The Kurds: Our Unstable Definition of Nationality and Citizenship
President Erdogan of Turkey visited the White House last week. At the meeting, Erdogan handed back a letter to Trump in which the American president told him not to be a “tough guy” and a “fool” by launching an assault on the Kurds.
Last month, Trump announced that he was withdrawing US troops from Syria, despite the Syrian Democratic Forces (SDF) previously establishing control over much of IS with the help of a US-led coalition. At the beginning of this month, it was speculated that Turkey had a call intercept of Jared Kushner, son-in-law and adviser to Trump, green lighting the arrest of Saudi Arabian journalist, Jamal Khashoggi, who was subsequently murdered in a Saudi consulate in Turkey.
On October 9, Turkey invaded northern Syria. Erdogan began ethnically cleansing the Kurds immediately after. As Turkish and Syrian militia advanced into Kurdish-held areas, videos surfaced of civilians being dragged from their cars and shot by the side of the road. Journalists visiting hospitals reported children dying from the flesh-eating effects of white phosphorous, delivered by bombs and shells fired and dropped by advancing Turkish militia. Under international law, these weapons are illegal.

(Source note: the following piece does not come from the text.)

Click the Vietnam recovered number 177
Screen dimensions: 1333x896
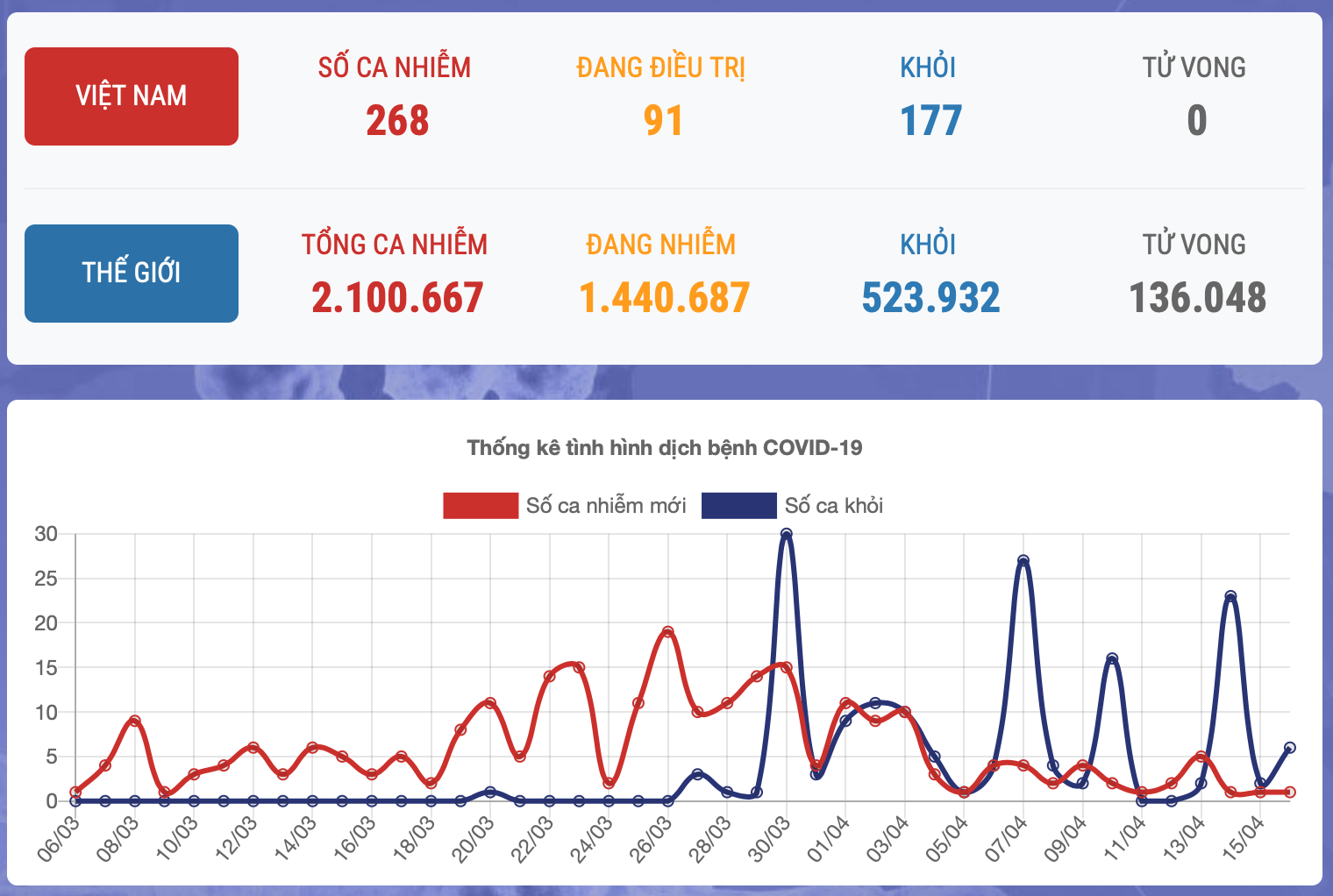pyautogui.click(x=930, y=121)
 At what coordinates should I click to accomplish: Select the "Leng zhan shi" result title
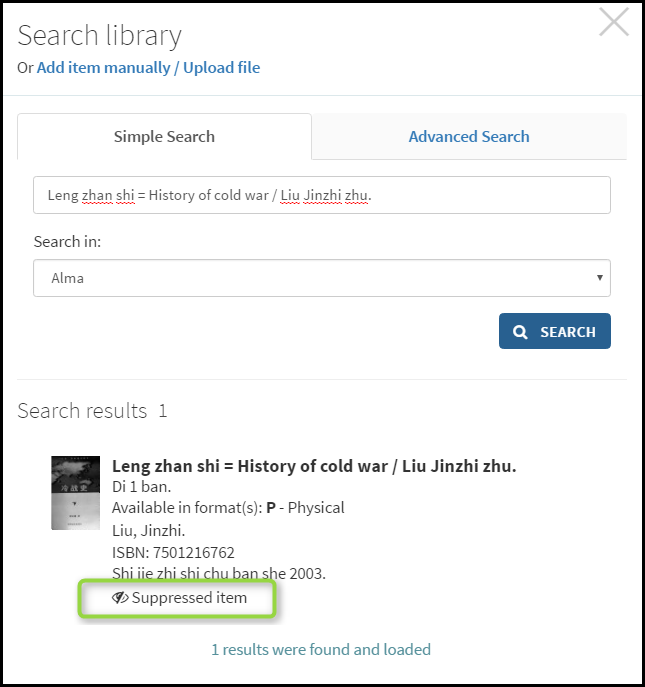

US diplomat, William V. Roebuck, wrote in an internal memo leaked last month that Turkey plans to expel the 1.8 million Kurds living in their semi-independent state of Rojava.
Titled: “Present at the Catastrophe: Standing By as Turks Cleanse Kurds in Northern Syria and De-Stabilise our D-Isis [sic] Platform in the Northeast”, he continued:
“Turkey’s military operation in northern Syria, spearheaded by armed Islamist groups on its payroll, represents an … effort at ethnic cleansing, relying on widespread military conflict targeting part of the Kurdish heartland along the border and benefiting from several widely publicised, fear-inducing atrocities these forces committed.”
For many, the old twentieth-century ideals of national sameness to mean true nationality is still God’s truth. The idea of what it means to be American, for example, was cleverly reconstructed by the mass of immigrants who arrived on its shores in the twentieth century.
We may not be descendants of the founders, they claimed, but we arrived with the same values of wealth, economic equality, success, and hard work. Together, these immigrants found national sameness under one title: American.
“American” was a construction of sameness and difference. Not just anyone could be American. They had to be similar. So the “white American” ethnicity was created. In Europe, where many of the immigrants originated, whiteness was not recognised to be an ethnic similarity. To fit in, to survive, to thrive in the US, whiteness became a uniform race, encompassing nationalities that, before, had not been considered ethnically or racially similar enough to be considered truly white. This included the Slavs, the Italians, the Irish, the Scots and the Jews.
“American” could neither be applied to the children of black slaves who have been part of the US history for long nor could it be applied to the Indigenous owners of the land: the Indians. For America’s new “whites”, citizenship might encompass national and racial difference, but ethnic nationality was a strict club that only similar people could join.
This sameness would protect America’s white nationalities from threats of violence and institutional oppression. Despite the abolition of slavery, the Ku Klux Klan, Jim Crow laws, the police, the American legal system, and the presidencies of Reagan and Nixon would rob African Americans of their political autonomy and their basic human rights.
In Turkey, Iran, Iraq, Syria and Armenia, the indigenous Kurds have neither political autonomy nor basic human rights. The ethnocentric attitudes of the nations in which they inhabit force a distinction between those ethnicities who belong to the nation-state, and those who are stateless.
Citizenship and nationality are both evanescent. Unlike race or ethnicity, they are unstable. They can be denied, revoked or ignored. Individuals and groups have historically been cheated of their citizenship and nationality by governments hiding their oppression under bureaucracy. Unsettlingly, they are only granted under laws crafted by the oppressive majority.
“I used to be someone who would not even tread on an ant. But this is a war for honour and self-defence. A 100 per cent elimination policy (by Ankara of the Kurds) has forced me to defence and it has become a glorious defence of a people,” the founder of the fight against Turkish oppression of Kurds, Abdullah Ocalan, said.
Nations are “mental constructs”, claim professors from the University of Vienna. West Asian nations have constructed the Kurds as threats to their national consciousness. Comprising between 7% and 20% of the population of these nations, the fear of the difference of the minority threatens the mental constructs of Turkish, Syrian and Iraqi nationalistic sameness.
Without the protection of a nation of their own, the Kurds are inherently vulnerable to oppression and violence from legitimised nation-states seeking easy scapegoats for their nations’ narcissism. Without the backing of the global community, the Kurds cannot win their nationalistic fight against ethnic-cleansing.